[Discuss] Limit the number of ip addresses which can connect to a port

[mariolzx at gmail.com (Tom Luo)]

Hi, Derek,

Thanks for your suggestions. However, this is not exactly what I want.
The service is running in the server. Users can only connect to the server
using an assigned TCP port and a password.
This service using port/password to identify a user. Different users will
get different ports and their own unique password.
For example, user A will connect to port 8001 using password "testpassword".
User B will connect to port 8002 using password "testpassword2".
Every user has to pay a fee to use the service.
This works very well if no user shares port/password with other people.
To reduce this passowrd/port sharing issue, I propose to limit the number
of ip addresses connected to a port.
If a user A (assigned port 8010) shares his/her password with a person C,
user A can connect to port 8010 and use the service.
If at the same time the person C tries to connect to port 8010 from another
ip address. the firewall should decline the new connection.
I also check the connections and I see one user can have many connections
to the assigned port at the same time. So, I cannot use the number of
active connections on a port to solve this issue.
The only thing I can think about is using IP address. I think video service
providers like hulu and netflix face the same issue. But, I don't know how
they deal with the password sharing issue.

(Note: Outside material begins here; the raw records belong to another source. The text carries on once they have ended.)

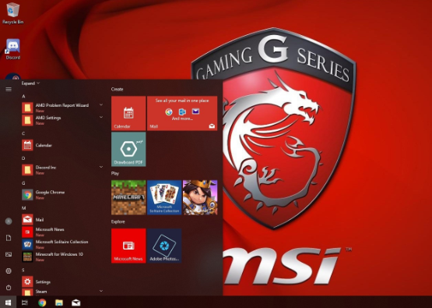Open the Microsoft News tile
Image resolution: width=432 pixels, height=308 pixels.
(128, 246)

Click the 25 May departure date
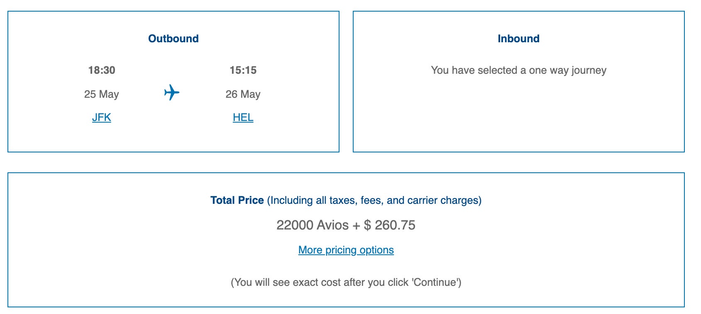coord(102,94)
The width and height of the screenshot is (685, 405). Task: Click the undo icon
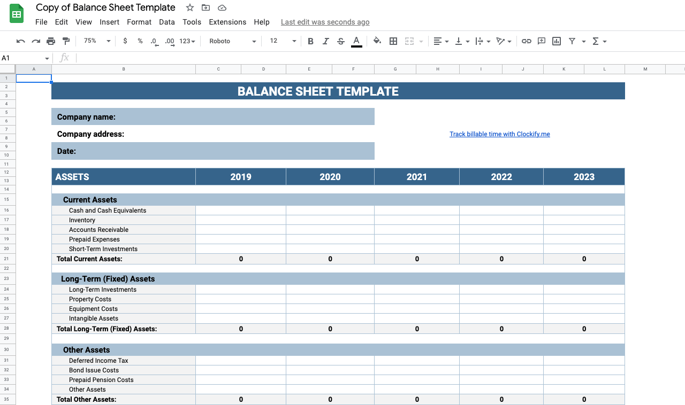[21, 41]
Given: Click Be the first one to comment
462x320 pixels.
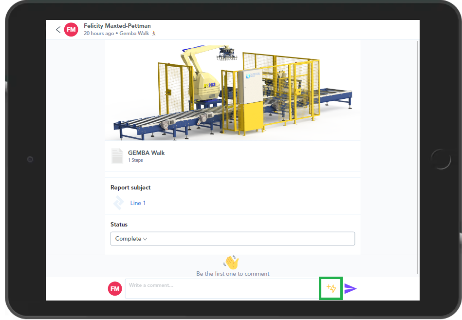Looking at the screenshot, I should 233,273.
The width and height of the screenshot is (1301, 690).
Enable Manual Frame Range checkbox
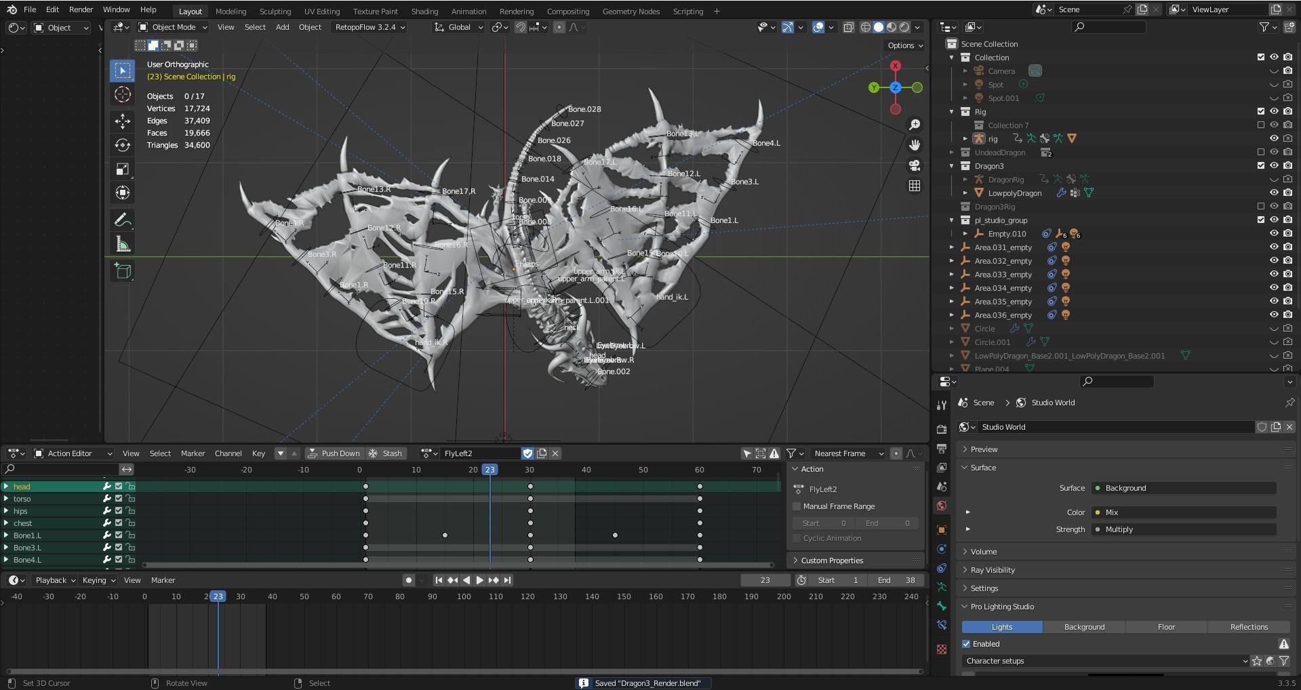(x=797, y=506)
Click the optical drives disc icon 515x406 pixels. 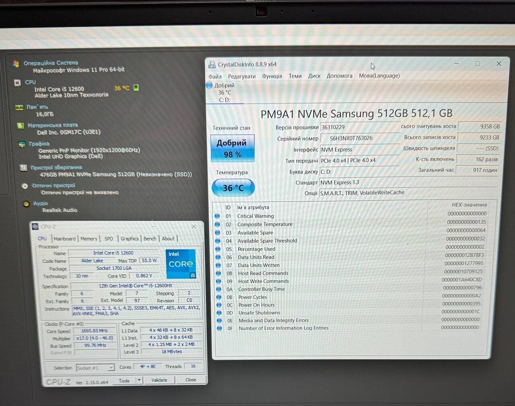(x=25, y=186)
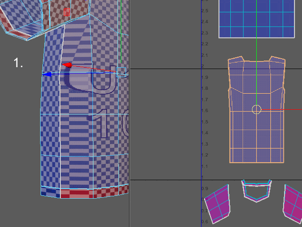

I hope I explained the issue clearly. BTW, I don't have the source code of
the service, so I cannot change the service itself.

Thanks a lot!

Tom


On Wed, Nov 1, 2017 at 10:54 AM, Derek Atkins <warlord at mit.edu> wrote:

> Tom,
>
> Tom Luo <mariolzx at gmail.com> writes:
>
> > Yes. I want only one IP gets access to the service. However, I don't own
> > this application and I don't have the source code. That is why I can only
> > using firewall to handle it.
> > If there is no software capable to handle this, I am thinking about
> writing
> > a shell script to do it myself.
>
> Just so I understand:   You have a service running on a server which
> *anyone* can use.  But once *someone* is using it, further connections
> can only come from that single IP address.   And then, once all
> connections drop again (i.e., nobody is using the service), then it
> opens up to anyone on any IP address again until someone else connects?
>
> Do I have this right?
>
> If so, I'm honestly not sure how to do this outside the application
> itself.  You MIGHT be able to do it with tcp_wrappers with some state on
> the machine for the number of open connections.
>
> Another option is that you MIGHT be able to do this with something like
> fail2ban + firewalld.  Every time there is a first-time connection then
> you add a firewall rule that limits access to only that IP address, and
> then once the user "logs out" you remove that restriction.  Of course
> you would need to ensure that the connection/disconnection get logged
> properly, and you'd need to write the fail2ban scripts.
>
> If you cannot modify the application itself then this might be
> challenging to get all the connect/disconnect messages to properly line
> up.
>
> > Thanks,
>
> -derek
>
> --
>        Derek Atkins, SB '93 MIT EE, SM '95 MIT Media Laboratory
>        Member, MIT Student Information Processing Board  (SIPB)
>        URL: http://web.mit.edu/warlord/    PP-ASEL-IA     N1NWH
>        warlord at MIT.EDU                        PGP key available
>